An enzymatic dual-oxa Diels-Alder reaction constructs the oxygen-bridged tricyclic acetal unit of (-)-anthrabenzoxocinone.

The hetero-Diels-Alder (HDA) reaction is a key method for synthesizing six-membered heterocyclic rings in natural products and bioactive compounds. Despite its importance in synthetic chemistry, naturally occurring enzymatic HDA reactions are rare and limited to a single heteroatom. Here we report AbxF, a bifunctional vicinal oxygen chelate (VOC)-like protein that catalyses dehydration and dual-oxa Diels-Alder reactions to stereoselectively form the oxygen-bridged tricyclic acetal of (-)-anthrabenzoxocinone ((-)-ABX).
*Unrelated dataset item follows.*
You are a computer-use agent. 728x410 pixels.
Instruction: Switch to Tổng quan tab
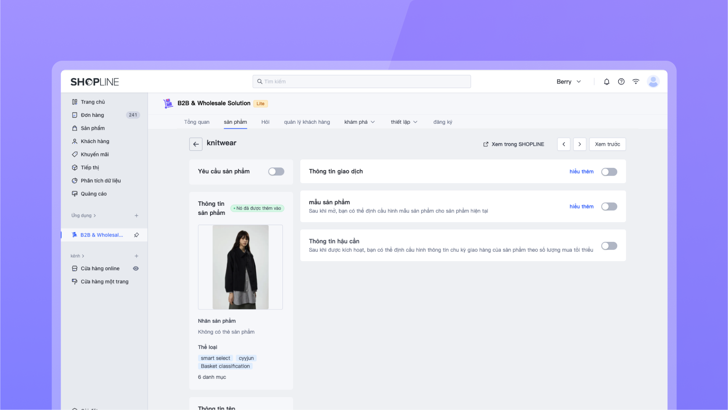coord(197,122)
Isotope assays and density functional theory calculations reveal a dehydration-coordinated, concerted HDA mechanism. The crystal structure of AbxF and NMR complex structures of AbxF with its substrate analogue and (-)-ABX define the reaction's structural basis. Mutational analysis identifies Asp17 as a general base that mediates dehydration, forming an o-quinone methide intermediate for stereoselective dual-oxa HDA. This work establishes the molecular and structural basis of a polyheteroatomic Diels-Alderase, paving the way for designing polyheteroatomic DA enzymatic tools.